MEP engineers face increased risk during pandemic

empty hall in the modern office building.As professionals, engineers face a high level of exposure to professional liability claims. As licensed design professionals, their responsibilities may go beyond simply designing projects to meet existing codes and standards. In some cases, registration laws clearly mandate the obligation of professional engineers to protect public health and safety—and this could be construed as designing beyond existing codes. Even in states that do not have expansive obligations under licensing laws, courts often recognize that professionals have to use their expertise and knowledge to design beyond compliance with the minimum requirements of codes and standards.

ASHRAE Offers Guidance

Often, increased risk exposure comes about because of guidance or recommendations to the professional by recognized professional societies or trade associations. On April 20, 2020, ASHRAE suggested a variety of COVID-19 related recommendations for companies in Guidance for Building Operations During the COVID-19 Pandemic. The recommendations include:

  • lowering building populations to increase the effective dilution ventilation per person,
  • disabling demand-controlled ventilation,
  • increasing air filtration,
  • opening outdoor air dampers fully to decrease recirculation during more temperate seasons, and
  • using ultraviolet germicidal irradiation to protect people waiting in high-risk spaces, such as waiting rooms and lobbies.
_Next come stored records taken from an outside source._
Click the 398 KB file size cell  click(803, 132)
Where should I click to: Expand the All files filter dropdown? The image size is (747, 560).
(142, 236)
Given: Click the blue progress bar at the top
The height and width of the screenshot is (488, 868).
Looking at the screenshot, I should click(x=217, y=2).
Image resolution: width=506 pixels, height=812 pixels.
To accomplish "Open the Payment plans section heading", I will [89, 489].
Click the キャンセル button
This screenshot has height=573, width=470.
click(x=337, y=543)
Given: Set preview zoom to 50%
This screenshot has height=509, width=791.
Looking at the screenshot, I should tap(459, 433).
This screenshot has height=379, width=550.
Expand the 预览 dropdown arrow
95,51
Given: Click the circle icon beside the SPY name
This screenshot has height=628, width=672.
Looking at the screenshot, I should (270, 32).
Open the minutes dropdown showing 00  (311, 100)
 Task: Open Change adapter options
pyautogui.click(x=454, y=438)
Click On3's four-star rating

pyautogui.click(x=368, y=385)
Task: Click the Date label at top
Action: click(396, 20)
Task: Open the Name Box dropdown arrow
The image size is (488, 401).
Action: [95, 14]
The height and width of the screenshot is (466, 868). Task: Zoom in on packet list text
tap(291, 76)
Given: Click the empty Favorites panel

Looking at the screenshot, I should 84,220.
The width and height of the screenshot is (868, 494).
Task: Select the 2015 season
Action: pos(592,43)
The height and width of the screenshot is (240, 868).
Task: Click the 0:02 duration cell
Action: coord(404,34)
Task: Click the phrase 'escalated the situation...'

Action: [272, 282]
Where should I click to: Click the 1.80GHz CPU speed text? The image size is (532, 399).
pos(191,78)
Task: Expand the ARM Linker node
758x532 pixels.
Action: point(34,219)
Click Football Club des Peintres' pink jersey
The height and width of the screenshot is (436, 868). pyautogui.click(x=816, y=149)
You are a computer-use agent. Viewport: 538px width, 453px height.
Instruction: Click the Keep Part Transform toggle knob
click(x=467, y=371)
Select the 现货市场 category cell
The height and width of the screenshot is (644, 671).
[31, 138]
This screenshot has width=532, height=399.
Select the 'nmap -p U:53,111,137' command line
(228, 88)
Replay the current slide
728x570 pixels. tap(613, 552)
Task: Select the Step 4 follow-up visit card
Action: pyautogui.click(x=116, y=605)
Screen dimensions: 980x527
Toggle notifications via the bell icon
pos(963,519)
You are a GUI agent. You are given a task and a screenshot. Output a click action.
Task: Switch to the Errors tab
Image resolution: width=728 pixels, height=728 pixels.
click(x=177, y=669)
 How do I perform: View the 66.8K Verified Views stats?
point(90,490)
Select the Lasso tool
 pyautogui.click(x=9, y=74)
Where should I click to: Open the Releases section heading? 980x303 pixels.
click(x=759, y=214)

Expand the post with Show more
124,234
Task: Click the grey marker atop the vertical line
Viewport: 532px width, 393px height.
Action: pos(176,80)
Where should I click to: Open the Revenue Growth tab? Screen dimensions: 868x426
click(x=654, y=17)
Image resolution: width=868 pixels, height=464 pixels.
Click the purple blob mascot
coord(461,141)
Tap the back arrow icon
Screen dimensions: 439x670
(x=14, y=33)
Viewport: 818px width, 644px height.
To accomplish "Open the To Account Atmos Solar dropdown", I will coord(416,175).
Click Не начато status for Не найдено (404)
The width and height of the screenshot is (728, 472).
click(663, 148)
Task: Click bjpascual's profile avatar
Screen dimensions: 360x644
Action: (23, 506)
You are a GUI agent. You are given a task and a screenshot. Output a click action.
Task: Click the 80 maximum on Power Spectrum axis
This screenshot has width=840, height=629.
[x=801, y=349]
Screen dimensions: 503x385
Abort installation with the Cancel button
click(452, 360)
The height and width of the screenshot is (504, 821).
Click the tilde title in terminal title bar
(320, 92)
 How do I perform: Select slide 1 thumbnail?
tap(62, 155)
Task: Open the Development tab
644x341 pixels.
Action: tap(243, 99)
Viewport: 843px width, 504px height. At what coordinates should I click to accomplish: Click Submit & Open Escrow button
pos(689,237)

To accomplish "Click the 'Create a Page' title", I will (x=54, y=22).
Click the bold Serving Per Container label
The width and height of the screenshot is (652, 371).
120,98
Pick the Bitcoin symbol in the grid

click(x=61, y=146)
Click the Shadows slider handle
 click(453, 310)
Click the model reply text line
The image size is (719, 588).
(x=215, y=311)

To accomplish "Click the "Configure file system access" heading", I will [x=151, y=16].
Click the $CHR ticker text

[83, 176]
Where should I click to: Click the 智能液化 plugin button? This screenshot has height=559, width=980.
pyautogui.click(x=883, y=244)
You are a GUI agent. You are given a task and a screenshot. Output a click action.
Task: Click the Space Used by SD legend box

Even though this is guidance for consideration by firms and not an actual published standard from ASHRAE—and it appears that no regulatory authority having jurisdiction over design requirements has adopted the ASHRAE guidance as a requirement—it could have an impact on claims brought against MEP firms and their subsequent liability.

One of the reasons for the possible increased exposure is a project owner’s reliance on the expertise of the engineer. The owner should be informed of this new guidance and make an informed decision as to whether to include the new recommendations in the design solution. It is up to the project owner to decide whether to include the recommendations or not. If the owner decides not to have the new guidance affect the project design, the engineer should document that the owner was advised about the new recommendations and decided not to incorporate them into the design.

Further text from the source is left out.